Selain aspek teknis, dimensi keadilan bagi petani dan umat juga krusial. Narasi bahwa petani akan mendapat tambahan penghasilan dari penjualan jerami harus dikritisi secara realistis: bagaimana skema harga, siapa yang menguasai rantai pasok, dan sejauh mana negara menjamin agar limbah pertanian ini tidak berubah menjadi komoditas baru yang dikuasai segelintir pemilik modal. Dalam pandangan Islam, sumber energi yang menyangkut hajat hidup orang banyak termasuk dalam milkiyyah 'ammah (kepemilikan umum) yang seharusnya dikelola negara untuk kemaslahatan rakyat, bukan semata-mata dijadikan ladang profit.

KaffahMedia memandang, umat perlu menyikapi fenomena Bobibos dengan kacamata kritis, adil, dan bertumpu pada syariah. Apresiasi terhadap ikhtiar anak bangsa sah-sah saja, selama tidak berubah menjadi pembenaran atas klaim yang belum teruji. Kita tidak boleh anti inovasi, tetapi juga tidak layak menjadi pasar empuk bagi setiap produk yang dikemas dengan jargon “ramah lingkungan”, “nasionalis”, dan “berbasis nabati” tanpa data ilmiah yang terbuka.

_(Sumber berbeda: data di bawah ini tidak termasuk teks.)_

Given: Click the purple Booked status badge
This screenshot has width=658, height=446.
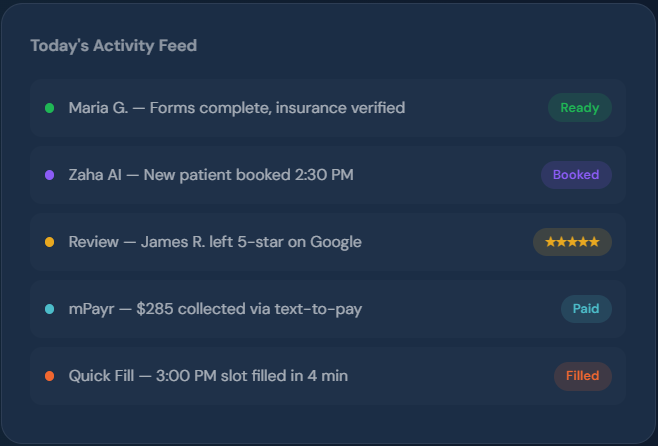Looking at the screenshot, I should click(576, 175).
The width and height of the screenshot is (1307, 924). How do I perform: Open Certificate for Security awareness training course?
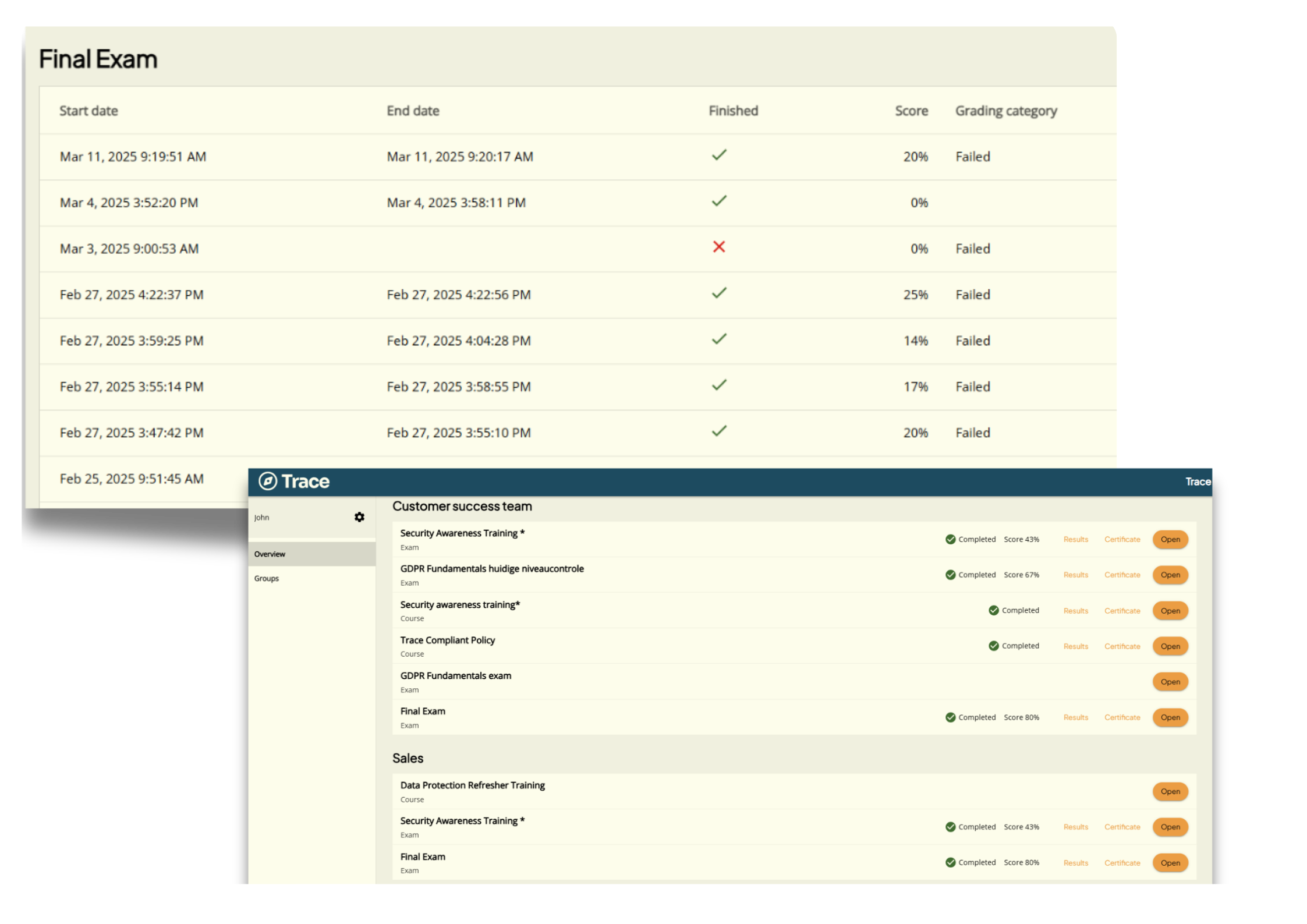(1122, 611)
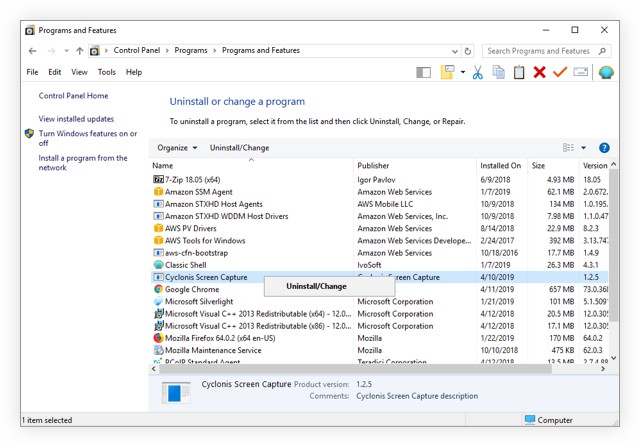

Pada akhirnya, persoalan energi tidak bisa diselesaikan hanya dengan lahirnya satu produk baru, betapapun menarik klaimnya. Selama sistem ekonomi yang melingkupi pengelolaan energi masih tunduk pada logika kapitalisme— yang menjadikan keuntungan dan efisiensi di atas kemaslahatan umat—maka potensi komersialisasi tetap besar. Islam menawarkan paradigma lain: energi dikelola negara sebagai amanah, aksesnya dijamin bagi seluruh rakyat, dan inovasi diarahkan untuk mewujudkan kemandirian dan keberlanjutan yang haqiqi, bukan sekadar menambah satu merek baru di pasar BBM.